- PROBLEM DESCRIPTION:
Wherever the word "options" appears in a line below, that line counts; report the total number of such lines only.

- DATASET:
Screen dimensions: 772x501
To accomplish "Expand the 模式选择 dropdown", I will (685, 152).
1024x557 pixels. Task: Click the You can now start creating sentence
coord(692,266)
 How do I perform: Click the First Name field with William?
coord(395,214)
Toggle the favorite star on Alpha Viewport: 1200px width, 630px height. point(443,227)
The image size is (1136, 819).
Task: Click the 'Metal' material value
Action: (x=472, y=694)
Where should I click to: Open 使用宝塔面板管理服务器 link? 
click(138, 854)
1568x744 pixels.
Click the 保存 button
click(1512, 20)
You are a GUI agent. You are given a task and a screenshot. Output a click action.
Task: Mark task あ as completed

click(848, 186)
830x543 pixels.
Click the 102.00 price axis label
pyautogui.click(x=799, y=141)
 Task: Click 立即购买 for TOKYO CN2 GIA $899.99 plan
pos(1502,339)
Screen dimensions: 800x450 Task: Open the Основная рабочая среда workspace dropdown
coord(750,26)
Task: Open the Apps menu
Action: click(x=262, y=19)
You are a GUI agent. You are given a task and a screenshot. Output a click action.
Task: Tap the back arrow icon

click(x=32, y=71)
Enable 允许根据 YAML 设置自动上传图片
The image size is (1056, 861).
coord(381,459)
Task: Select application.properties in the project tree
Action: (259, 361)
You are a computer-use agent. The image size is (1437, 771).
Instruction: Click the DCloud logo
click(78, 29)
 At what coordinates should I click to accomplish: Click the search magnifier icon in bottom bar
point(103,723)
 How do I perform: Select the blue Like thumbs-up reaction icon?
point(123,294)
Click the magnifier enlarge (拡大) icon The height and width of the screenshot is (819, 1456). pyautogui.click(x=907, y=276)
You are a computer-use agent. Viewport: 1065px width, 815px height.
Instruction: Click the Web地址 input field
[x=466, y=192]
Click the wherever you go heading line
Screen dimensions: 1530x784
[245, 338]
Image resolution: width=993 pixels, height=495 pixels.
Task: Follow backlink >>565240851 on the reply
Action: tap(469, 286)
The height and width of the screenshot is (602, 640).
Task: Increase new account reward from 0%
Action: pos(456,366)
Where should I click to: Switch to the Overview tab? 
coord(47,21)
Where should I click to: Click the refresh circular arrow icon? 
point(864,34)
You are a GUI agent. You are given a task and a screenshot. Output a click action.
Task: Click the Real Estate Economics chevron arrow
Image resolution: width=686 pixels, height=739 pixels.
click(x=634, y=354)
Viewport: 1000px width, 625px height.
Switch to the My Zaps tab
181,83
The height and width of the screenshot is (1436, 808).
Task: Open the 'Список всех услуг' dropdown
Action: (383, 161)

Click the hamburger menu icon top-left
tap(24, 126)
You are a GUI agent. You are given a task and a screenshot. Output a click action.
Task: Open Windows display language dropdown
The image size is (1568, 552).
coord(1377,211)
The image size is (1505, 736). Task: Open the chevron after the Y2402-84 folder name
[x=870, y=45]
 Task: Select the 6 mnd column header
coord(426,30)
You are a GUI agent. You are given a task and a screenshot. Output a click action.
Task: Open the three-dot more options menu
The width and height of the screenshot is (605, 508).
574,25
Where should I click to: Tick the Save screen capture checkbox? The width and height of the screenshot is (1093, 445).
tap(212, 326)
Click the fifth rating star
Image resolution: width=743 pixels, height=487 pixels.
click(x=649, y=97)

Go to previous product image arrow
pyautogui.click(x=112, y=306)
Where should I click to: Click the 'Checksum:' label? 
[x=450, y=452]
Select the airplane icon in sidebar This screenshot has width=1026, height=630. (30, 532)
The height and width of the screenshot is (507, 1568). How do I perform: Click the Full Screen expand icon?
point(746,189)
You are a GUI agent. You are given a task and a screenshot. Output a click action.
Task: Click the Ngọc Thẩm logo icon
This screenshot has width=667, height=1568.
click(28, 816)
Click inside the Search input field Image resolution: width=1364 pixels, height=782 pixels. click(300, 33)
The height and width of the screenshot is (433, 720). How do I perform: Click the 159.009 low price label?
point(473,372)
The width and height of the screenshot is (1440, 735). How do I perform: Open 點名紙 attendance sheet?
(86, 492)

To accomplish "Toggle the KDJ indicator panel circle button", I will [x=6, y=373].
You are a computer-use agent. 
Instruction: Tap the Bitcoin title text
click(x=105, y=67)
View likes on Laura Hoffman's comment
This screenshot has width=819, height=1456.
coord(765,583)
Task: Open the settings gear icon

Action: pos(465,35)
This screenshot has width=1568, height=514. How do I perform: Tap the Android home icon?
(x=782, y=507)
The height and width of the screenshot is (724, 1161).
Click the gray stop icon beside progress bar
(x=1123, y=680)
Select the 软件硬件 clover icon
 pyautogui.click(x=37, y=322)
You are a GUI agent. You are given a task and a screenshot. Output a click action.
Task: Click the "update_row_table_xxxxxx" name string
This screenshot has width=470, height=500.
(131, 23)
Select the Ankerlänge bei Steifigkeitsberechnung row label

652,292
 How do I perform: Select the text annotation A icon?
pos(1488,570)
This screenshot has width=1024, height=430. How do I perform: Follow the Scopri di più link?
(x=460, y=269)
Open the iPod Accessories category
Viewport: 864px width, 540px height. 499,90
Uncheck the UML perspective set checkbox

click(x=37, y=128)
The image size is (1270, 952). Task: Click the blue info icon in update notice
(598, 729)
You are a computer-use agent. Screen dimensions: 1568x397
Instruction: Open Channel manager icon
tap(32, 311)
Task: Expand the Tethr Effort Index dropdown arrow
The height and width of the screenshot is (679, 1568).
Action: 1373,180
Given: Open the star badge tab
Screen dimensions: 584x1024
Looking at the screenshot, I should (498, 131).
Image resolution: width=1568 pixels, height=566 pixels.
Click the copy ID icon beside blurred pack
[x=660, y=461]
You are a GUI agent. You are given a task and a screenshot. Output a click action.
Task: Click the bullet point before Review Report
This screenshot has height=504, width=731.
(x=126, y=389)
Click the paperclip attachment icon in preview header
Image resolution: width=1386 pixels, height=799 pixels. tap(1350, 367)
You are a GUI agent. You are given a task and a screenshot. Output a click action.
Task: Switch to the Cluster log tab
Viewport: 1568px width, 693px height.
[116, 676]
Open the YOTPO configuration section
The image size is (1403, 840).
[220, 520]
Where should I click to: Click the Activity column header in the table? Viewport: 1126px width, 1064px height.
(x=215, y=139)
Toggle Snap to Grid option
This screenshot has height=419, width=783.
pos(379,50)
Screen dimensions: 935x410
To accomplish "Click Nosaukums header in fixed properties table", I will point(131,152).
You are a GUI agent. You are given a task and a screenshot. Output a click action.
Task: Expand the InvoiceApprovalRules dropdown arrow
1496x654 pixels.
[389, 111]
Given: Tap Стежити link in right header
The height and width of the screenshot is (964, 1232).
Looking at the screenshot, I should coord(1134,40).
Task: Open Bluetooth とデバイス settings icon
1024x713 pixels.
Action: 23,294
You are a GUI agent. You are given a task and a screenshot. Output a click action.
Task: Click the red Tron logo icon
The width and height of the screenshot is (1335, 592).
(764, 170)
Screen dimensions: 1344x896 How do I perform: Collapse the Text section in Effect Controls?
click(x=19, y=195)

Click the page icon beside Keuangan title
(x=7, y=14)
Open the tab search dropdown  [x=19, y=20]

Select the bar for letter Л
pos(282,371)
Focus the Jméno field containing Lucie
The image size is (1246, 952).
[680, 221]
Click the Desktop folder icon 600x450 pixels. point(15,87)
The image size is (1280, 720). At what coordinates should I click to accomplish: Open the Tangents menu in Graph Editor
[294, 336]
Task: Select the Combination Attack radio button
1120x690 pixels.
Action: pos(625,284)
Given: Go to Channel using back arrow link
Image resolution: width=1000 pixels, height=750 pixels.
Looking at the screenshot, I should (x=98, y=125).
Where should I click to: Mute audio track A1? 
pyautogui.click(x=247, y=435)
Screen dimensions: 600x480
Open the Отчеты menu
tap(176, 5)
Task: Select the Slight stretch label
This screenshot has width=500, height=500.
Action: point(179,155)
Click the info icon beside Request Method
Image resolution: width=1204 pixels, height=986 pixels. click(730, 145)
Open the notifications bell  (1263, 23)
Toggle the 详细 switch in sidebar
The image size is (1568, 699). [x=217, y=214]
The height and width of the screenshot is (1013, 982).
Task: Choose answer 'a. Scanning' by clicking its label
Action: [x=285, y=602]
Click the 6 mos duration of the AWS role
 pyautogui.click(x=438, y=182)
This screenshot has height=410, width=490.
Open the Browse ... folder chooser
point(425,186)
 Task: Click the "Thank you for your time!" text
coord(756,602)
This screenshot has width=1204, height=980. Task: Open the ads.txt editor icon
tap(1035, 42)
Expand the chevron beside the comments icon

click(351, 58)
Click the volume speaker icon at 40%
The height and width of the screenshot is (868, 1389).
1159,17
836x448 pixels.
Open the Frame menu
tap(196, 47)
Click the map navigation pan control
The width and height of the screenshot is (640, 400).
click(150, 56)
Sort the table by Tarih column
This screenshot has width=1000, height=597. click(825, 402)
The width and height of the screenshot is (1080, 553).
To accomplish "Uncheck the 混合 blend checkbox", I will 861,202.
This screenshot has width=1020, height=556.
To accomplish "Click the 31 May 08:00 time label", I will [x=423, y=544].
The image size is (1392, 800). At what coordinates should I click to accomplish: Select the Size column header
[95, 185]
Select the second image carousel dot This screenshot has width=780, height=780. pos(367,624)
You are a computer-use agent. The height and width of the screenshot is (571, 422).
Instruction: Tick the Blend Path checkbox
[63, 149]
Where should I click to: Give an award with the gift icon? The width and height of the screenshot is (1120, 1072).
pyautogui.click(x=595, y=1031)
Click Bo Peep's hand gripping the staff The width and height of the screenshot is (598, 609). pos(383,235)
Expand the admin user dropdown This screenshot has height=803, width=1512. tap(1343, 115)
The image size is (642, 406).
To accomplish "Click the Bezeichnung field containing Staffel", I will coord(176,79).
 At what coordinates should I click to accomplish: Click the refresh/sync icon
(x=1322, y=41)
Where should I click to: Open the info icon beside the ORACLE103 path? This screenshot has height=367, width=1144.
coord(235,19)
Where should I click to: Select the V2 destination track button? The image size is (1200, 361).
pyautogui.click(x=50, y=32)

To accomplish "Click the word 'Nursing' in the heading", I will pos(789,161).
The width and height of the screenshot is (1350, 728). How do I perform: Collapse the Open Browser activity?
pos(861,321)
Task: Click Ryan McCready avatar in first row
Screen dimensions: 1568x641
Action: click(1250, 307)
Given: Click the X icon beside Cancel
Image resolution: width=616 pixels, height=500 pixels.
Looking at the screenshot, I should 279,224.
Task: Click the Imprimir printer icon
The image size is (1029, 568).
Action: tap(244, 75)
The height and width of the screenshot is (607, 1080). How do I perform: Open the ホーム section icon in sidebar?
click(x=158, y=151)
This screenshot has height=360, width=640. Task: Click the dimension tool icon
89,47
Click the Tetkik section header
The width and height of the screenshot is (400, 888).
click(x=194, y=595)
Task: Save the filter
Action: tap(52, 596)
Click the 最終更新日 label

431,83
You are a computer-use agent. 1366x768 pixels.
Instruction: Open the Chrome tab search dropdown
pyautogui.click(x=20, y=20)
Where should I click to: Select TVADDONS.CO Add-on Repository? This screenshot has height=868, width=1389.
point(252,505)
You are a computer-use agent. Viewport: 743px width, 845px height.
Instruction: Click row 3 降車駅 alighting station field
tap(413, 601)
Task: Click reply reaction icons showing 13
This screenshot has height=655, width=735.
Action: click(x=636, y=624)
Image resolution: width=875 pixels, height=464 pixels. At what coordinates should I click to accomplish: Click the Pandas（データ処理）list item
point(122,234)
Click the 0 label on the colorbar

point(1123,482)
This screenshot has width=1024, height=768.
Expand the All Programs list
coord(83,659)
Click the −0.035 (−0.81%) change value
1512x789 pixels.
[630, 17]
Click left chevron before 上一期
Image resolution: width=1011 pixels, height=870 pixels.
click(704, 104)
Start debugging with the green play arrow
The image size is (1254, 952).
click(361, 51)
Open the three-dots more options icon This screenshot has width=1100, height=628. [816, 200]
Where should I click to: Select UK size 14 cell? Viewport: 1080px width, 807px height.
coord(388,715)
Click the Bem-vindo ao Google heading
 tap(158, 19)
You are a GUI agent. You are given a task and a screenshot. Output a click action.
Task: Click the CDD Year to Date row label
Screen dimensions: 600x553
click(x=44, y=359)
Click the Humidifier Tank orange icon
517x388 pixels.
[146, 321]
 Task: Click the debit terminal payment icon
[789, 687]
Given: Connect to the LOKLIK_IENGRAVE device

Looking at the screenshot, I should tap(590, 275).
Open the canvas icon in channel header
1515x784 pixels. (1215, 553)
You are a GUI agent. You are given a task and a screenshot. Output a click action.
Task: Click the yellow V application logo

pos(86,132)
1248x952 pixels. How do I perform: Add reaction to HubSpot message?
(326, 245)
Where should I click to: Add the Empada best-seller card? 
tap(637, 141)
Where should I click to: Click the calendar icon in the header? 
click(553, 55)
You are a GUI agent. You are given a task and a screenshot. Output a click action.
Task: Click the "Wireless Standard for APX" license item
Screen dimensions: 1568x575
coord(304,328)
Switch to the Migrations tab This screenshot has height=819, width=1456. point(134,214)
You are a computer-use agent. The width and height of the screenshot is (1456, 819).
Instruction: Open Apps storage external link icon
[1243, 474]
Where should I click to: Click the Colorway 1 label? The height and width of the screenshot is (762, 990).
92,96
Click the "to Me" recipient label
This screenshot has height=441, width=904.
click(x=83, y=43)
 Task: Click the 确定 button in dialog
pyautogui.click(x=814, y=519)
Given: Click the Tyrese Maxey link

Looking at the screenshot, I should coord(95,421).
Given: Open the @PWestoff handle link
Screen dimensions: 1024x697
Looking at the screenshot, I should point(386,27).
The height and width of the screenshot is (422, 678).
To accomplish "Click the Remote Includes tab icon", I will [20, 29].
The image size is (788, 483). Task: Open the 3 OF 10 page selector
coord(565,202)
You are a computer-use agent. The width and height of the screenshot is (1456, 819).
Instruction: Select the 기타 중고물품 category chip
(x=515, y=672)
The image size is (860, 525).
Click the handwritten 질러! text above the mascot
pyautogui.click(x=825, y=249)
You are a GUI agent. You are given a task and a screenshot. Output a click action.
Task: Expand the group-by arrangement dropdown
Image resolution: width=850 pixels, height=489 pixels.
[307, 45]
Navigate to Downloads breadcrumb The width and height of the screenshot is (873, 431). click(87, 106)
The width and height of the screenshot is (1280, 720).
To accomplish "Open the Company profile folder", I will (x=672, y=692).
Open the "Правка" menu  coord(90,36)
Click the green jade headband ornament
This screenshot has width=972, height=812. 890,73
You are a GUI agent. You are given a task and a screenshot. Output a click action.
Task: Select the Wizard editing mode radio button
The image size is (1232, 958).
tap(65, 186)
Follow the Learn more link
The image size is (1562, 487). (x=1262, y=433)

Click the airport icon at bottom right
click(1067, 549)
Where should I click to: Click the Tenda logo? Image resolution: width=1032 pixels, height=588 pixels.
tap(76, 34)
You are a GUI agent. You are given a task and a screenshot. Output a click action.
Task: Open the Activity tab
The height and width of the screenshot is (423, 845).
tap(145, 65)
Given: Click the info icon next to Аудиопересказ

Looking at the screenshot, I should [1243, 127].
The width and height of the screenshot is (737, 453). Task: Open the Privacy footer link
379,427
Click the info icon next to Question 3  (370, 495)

- RESPONSE FOR THIS EXERCISE:
2